Dans cet élan d’optimisme, un détail cloche : où sont les femmes solistes ? Sur 326 solistes instrumentistes, 92 sont des femmes, soit une proportion de 28% selon les chiffres de la SACD qui analysent les grands orchestres français. « Je pense que la difficulté des femmes dans l’orchestre pour tenter des postes de solistes, c’est que peu de femmes veulent des responsabilités », suggère Camille Vasseur, jeune violoniste.
Sachant que les concours se font souvent derrière un paravent pour éviter toute forme de discrimination, peut-être que les femmes sont moins nombreuses à candidater aux postes de solistes. Interrogée sur ce sujet dans la matinale de France Musique, la sociologue Hyacinthe Ravet a expliqué : « Les différences sexuées en matière d’ambition et d’assurance se construisent au gré de l’éducation et de la socialisation. Ainsi, le fait d’être socialement plutôt moins bien préparé à la compétition se trouve intériorisé par les musiciennes comme étant lié à leur nature ».
La société ne pousserait pas les femmes à concourir. Le problème du faible nombre de femmes solistes ne serait donc pas propre à la musique classique, mais plutôt à la société française.
5- Pourquoi joue-t-on si peu d’oeuvres de compositrices ?
« Il fut un temps où je croyais posséder le talent de la création, mais je suis complètement revenue de cette idée, une femme ne doit pas prétendre composer - aucune n’a encore pu le faire et cela devrait être mon lot ? Ce serait une arrogance que seul mon père autrefois m’a donné », écrit Clara Schumann, en 1839 dans son journal.
Quelques années après ces lignes, en 1870, la première classe de composition accessible aux femmes ouvre ses portes. Mais que reste-t-il des compositrices du passé ? « Elles ont toujours existé mais à chaque fois on les considère comme des pionnières car on oublie les précédentes. Les compositrices ont toujours été effacées de l’histoire », analyse Sophie Lacaze, compositrice indépendante. D’ailleurs la plupart des salles de conservatoires sont nommées d’après des noms de compositeurs, pas de compositrices.
Aujourd’hui encore, seules 4% des oeuvres écrites par des femmes sont programmées dans les concerts, opéras ou festivals. « Il n’existe pas assez de références pour les compositrices », continue Sophie Lacaze, « donc pour les programmer ou simplement en parler, cela demande beaucoup plus de travail qu’avec les oeuvres composées par des hommes ».

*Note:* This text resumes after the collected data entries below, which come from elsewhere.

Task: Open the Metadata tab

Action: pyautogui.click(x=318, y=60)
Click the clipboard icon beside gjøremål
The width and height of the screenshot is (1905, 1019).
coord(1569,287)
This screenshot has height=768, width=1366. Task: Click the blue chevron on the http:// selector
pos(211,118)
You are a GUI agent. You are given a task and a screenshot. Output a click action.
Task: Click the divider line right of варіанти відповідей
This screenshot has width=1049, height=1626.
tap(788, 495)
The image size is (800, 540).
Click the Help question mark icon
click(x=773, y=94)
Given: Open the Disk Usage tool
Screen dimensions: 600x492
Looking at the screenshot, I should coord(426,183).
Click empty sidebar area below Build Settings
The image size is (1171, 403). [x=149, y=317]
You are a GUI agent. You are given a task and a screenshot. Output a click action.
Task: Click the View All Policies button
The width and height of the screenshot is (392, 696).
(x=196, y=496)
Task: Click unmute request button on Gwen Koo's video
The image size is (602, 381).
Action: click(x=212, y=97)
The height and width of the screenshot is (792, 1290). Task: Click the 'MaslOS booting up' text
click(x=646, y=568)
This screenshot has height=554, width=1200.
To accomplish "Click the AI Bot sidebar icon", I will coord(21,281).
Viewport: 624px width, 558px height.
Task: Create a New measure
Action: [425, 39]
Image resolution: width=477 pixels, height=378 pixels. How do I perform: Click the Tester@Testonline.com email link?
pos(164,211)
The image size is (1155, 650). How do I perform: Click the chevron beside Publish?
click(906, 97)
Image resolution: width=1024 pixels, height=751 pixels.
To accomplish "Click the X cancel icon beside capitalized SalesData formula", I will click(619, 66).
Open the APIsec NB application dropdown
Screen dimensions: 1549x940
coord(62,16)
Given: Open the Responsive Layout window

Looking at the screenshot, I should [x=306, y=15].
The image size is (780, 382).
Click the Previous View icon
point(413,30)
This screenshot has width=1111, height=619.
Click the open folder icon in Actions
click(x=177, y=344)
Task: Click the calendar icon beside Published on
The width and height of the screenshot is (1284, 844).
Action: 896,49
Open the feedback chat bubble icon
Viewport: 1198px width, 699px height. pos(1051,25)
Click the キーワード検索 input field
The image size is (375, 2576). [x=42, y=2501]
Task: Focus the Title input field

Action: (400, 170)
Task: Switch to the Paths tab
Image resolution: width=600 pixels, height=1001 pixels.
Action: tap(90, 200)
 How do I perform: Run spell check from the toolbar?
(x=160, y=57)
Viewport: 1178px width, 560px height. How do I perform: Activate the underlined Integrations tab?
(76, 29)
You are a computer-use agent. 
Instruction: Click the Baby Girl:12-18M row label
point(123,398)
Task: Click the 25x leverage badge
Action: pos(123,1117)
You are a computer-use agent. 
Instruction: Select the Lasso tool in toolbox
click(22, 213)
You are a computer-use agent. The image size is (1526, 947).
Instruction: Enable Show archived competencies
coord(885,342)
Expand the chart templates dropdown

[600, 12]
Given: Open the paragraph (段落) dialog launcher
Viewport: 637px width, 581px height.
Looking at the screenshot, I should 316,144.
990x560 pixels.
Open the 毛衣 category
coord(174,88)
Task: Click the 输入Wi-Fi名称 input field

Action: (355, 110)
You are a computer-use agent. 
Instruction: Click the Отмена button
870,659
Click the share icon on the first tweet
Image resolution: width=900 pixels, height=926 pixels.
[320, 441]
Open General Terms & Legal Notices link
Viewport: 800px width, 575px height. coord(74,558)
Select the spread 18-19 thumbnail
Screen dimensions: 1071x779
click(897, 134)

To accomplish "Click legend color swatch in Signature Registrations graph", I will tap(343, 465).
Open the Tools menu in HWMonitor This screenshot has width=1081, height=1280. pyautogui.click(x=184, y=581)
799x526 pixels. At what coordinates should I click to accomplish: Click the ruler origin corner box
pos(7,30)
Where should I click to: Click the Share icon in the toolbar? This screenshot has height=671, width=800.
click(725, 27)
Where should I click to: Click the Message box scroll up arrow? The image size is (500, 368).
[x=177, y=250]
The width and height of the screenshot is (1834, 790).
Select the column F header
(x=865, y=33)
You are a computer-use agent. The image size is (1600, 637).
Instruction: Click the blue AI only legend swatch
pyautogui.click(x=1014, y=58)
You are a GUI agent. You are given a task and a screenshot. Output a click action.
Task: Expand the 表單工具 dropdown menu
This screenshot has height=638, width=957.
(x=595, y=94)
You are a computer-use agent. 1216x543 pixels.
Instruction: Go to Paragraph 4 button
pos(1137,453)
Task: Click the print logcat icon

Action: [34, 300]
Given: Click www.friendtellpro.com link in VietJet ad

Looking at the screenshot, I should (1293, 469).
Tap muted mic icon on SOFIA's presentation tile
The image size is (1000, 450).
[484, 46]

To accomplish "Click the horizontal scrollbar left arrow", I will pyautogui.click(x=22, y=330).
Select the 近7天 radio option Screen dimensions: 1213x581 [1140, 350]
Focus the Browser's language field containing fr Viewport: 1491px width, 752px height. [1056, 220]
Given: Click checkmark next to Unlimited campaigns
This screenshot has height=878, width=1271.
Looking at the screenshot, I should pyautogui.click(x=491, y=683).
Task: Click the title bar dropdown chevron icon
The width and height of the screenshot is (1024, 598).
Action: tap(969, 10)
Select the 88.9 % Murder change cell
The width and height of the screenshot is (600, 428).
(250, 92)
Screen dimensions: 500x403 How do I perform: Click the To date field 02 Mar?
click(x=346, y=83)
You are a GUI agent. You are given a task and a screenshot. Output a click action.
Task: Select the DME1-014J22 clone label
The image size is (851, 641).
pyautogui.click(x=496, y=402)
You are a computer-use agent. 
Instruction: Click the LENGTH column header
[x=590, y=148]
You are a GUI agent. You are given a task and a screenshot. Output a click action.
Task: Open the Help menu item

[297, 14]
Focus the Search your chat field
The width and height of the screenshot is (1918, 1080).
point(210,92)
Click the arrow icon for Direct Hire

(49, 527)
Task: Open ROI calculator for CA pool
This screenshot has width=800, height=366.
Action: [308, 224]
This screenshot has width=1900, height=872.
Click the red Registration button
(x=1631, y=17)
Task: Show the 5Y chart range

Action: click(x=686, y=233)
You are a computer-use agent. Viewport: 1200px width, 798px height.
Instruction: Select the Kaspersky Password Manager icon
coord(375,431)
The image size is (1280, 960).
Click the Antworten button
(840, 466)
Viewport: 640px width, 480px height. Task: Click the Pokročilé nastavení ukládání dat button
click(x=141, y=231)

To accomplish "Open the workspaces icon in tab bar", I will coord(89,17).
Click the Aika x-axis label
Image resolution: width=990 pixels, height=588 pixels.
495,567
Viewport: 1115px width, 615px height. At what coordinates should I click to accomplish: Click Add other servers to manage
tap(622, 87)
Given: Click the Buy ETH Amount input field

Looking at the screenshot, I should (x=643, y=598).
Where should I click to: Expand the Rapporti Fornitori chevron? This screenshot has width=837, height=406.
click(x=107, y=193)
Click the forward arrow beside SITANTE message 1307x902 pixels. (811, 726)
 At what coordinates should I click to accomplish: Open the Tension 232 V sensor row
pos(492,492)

Florence Launay s’est penchée sur la question des femmes compositrices : « Quand j’ai débuté ma thèse dans les années 90 on me répétait que je ne trouverais rien. On me regardait avec pitié avec mon sujet », avoue la spécialiste. Mais depuis, une poignée de chercheuses continue de déterrer les oeuvres composées par des femmes. Un travail lourd et précieux qui pourrait permettre aux futures compositrices de s’imposer davantage dans ce milieu encore très masculin.
« Pour les compositrices contemporaines le problème est différent », explique Florence Launay. « Elles sont peu nombreuses et la musique contemporaine est moins jouée, donc les places sont très chères…» L’autre problème, que souligne Sophie Lacaze, vient des réseaux français de compositeurs auxquels pour le moment, aucune femme n’appartient : « Il faut avoir le bon diplôme (le CNSM) et faire partie d’un réseau (comme l’Ircam) or la plupart des compositrices sont indépendantes ».
Alors quel avenir pour les jeunes compositrices ? Sophie Lacaze reste optimiste pour la nouvelle génération : « Une femme doit travailler plus pour être au même niveau que les hommes [dans le monde du travail et de la composition en particulier ndlr] ce qui donne une esthétique particulière à sa musique et peut en faire une force».